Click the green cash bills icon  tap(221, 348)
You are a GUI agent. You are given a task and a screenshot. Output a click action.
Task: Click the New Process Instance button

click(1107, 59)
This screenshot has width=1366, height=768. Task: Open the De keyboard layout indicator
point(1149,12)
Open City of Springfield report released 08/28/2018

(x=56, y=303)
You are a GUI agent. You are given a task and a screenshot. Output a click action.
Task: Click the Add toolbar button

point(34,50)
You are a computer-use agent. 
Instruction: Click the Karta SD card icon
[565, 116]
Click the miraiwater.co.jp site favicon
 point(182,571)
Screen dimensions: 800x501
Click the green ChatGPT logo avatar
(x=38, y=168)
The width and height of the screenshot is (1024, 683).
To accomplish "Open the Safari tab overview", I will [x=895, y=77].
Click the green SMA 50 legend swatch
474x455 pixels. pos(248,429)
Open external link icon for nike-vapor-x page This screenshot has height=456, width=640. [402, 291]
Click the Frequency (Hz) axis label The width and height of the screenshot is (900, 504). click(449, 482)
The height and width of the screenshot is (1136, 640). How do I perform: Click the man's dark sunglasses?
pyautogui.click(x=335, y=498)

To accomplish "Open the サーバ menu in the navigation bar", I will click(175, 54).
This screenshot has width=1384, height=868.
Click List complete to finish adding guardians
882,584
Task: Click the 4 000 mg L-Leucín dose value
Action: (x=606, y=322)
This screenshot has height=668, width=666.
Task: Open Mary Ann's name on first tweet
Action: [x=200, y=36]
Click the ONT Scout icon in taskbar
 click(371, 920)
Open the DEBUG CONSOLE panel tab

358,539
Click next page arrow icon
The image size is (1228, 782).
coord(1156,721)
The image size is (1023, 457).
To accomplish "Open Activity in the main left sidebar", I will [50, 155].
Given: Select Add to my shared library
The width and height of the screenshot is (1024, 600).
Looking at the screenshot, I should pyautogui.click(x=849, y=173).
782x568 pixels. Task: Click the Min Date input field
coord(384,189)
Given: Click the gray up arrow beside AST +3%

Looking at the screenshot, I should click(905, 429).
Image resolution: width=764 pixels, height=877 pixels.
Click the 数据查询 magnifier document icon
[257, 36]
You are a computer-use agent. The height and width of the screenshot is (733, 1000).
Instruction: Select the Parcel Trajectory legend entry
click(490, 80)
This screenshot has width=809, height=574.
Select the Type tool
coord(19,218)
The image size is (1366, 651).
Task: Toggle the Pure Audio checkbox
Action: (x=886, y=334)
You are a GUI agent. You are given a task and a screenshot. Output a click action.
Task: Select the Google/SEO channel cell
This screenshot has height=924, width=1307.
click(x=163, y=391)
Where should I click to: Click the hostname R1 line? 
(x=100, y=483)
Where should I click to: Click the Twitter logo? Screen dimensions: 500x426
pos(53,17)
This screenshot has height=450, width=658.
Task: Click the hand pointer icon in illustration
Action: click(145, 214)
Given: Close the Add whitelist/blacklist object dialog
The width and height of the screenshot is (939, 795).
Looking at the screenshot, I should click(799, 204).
++++++
__Problem requirements__: Copy every entry exactly, leaving nothing out.

__Task response__:
Click the green cash bills icon  tap(221, 348)
You are a GUI agent. You are given a task and a screenshot. Output a click action.
Task: Click the New Process Instance button

click(1107, 59)
This screenshot has width=1366, height=768. Task: Open the De keyboard layout indicator
point(1149,12)
Open City of Springfield report released 08/28/2018

(x=56, y=303)
You are a GUI agent. You are given a task and a screenshot. Output a click action.
Task: Click the Add toolbar button

point(34,50)
You are a computer-use agent. 
Instruction: Click the Karta SD card icon
[565, 116]
Click the miraiwater.co.jp site favicon
 point(182,571)
Screen dimensions: 800x501
Click the green ChatGPT logo avatar
(x=38, y=168)
The width and height of the screenshot is (1024, 683).
To accomplish "Open the Safari tab overview", I will [x=895, y=77].
Click the green SMA 50 legend swatch
474x455 pixels. pos(248,429)
Open external link icon for nike-vapor-x page This screenshot has height=456, width=640. [402, 291]
Click the Frequency (Hz) axis label The width and height of the screenshot is (900, 504). click(449, 482)
The height and width of the screenshot is (1136, 640). How do I perform: Click the man's dark sunglasses?
pyautogui.click(x=335, y=498)

To accomplish "Open the サーバ menu in the navigation bar", I will click(175, 54).
This screenshot has width=1384, height=868.
Click List complete to finish adding guardians
882,584
Task: Click the 4 000 mg L-Leucín dose value
Action: (x=606, y=322)
This screenshot has height=668, width=666.
Task: Open Mary Ann's name on first tweet
Action: [x=200, y=36]
Click the ONT Scout icon in taskbar
 click(371, 920)
Open the DEBUG CONSOLE panel tab

358,539
Click next page arrow icon
The image size is (1228, 782).
coord(1156,721)
The image size is (1023, 457).
To accomplish "Open Activity in the main left sidebar", I will [50, 155].
Given: Select Add to my shared library
The width and height of the screenshot is (1024, 600).
Looking at the screenshot, I should pyautogui.click(x=849, y=173).
782x568 pixels. Task: Click the Min Date input field
coord(384,189)
Given: Click the gray up arrow beside AST +3%

Looking at the screenshot, I should click(905, 429).
Image resolution: width=764 pixels, height=877 pixels.
Click the 数据查询 magnifier document icon
[257, 36]
You are a computer-use agent. The height and width of the screenshot is (733, 1000).
Instruction: Select the Parcel Trajectory legend entry
click(490, 80)
This screenshot has width=809, height=574.
Select the Type tool
coord(19,218)
The image size is (1366, 651).
Task: Toggle the Pure Audio checkbox
Action: (x=886, y=334)
You are a GUI agent. You are given a task and a screenshot. Output a click action.
Task: Select the Google/SEO channel cell
This screenshot has height=924, width=1307.
click(x=163, y=391)
Where should I click to: Click the hostname R1 line? 
(x=100, y=483)
Where should I click to: Click the Twitter logo? Screen dimensions: 500x426
pos(53,17)
This screenshot has height=450, width=658.
Task: Click the hand pointer icon in illustration
Action: click(145, 214)
Given: Close the Add whitelist/blacklist object dialog
The width and height of the screenshot is (939, 795).
Looking at the screenshot, I should click(799, 204).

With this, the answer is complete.